Dohuk: Yazidi women who were kidnapped and forced to marry the Islamic State (IS) militants in Syria were compelled to abandon the children they had there if they wish to return to Iraq. Yazidis are an ethnic Kurdish minority, indigenous to Iraq, Syria and Turkey.
They were recounting their ordeal in interviews with the Associated Press on the 5th anniversary of the IS attack on the Yazidi community in the Sinjar region, a Kurdish-speaking area of Iraq.
The militants shot the men and abducted thousands of women and children.
One of the girls, Nadia was 13 when she was taken, along with her sisters and brothers, and sold into slavery.
She was then made to marry an IS fighter in the militant stronghold of al Mayadin in Syria. She had three children with him.
But when IS was defeated and she was able to leave, she was forced to abandon the children in an orphanage supervised by the Syrian Democratic Forces.
Nadia's eldest son was two years and four months old, the second one was fourteen months old and the last one was merely four months old when she left them.

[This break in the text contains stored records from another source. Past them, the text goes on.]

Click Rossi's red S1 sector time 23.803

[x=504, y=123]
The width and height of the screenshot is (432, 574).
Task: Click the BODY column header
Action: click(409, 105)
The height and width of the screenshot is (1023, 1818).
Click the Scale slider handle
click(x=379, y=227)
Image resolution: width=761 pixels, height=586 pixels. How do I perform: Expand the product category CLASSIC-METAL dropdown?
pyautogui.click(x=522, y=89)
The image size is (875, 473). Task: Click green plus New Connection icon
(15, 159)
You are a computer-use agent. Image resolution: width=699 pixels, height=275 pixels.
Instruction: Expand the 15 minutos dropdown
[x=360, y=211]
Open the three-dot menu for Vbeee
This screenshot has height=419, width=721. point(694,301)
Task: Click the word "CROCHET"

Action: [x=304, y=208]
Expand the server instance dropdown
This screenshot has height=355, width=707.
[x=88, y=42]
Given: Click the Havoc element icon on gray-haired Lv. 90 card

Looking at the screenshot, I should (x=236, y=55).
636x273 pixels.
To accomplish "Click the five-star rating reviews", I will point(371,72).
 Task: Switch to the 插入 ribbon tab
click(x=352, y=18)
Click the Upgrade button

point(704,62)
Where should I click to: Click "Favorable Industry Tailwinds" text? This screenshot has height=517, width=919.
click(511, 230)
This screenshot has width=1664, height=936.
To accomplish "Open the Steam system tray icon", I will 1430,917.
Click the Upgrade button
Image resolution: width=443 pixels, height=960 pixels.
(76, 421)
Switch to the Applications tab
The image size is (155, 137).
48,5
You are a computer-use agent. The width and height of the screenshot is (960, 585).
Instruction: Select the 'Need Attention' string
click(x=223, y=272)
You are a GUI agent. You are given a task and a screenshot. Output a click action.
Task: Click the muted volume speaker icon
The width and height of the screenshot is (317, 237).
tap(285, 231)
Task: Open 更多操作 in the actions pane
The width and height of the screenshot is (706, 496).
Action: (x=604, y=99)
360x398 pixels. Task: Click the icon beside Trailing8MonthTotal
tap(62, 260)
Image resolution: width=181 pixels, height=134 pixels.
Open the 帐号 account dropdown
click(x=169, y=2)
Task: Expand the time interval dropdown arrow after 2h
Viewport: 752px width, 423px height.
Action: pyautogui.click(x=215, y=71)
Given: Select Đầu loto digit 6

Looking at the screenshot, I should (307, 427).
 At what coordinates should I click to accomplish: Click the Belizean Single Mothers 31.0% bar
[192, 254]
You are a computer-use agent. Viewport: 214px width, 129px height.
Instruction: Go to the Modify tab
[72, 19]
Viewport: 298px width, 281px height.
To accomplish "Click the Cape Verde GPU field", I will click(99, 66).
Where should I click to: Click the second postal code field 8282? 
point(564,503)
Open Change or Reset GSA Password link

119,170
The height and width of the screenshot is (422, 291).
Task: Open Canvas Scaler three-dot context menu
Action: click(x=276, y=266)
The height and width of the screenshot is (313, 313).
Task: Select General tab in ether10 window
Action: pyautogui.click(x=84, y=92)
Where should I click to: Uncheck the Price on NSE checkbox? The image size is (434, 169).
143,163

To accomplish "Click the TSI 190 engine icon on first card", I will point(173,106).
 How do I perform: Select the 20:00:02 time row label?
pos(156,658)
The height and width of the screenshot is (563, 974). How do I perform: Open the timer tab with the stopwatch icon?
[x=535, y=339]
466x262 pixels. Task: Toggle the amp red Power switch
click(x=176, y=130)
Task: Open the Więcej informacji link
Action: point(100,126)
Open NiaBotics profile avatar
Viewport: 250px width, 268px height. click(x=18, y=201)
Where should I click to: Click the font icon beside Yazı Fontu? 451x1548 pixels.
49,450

"I changed their clothes and fed milk to the little one, once she was fed she would be quiet. The other little one, Juaidiyah is her name, she was crying a lot for me," told Nadia, adding, "Even when I went to the bathroom she would follow and cry for me. She was very attached to me. I left her crying, also. I bought clothes, boots, and everything for him (referring to her eldest child). He was running to pick up his boots and telling me: 'mummy; take me with you to the car, mummy take me to the car'. I told him; 'ok, ok I will take you in a bit'. I left him crying for me too, but they will forget me. They are still very young. They will forget me."
Nadia now lives in a small village in northern Mosul and is hoping to join her mother and other sisters in Germany. Her three brothers are missing.
Najiyah is another young Yazidi mother who left behind a child fathered by an IS militant in Syria.
She said that when she had the opportunity to leave the IS stronghold where she had been living, her child was taken from her by the mainly-Kurdish People's Protection Units.
Najiyah said, "I cried and screamed with all my strength, but it didn't help at all."
She is now living in the Kabartu refugee camp in the Dohuk area of Iraq's Kurdistan region.
Five years on from the day their community was devastated in the Iraqi town of Sinjar, Yazidi leaders say they live in disarray, mostly in camps, and with no security in their villages that still lie largely in ruins.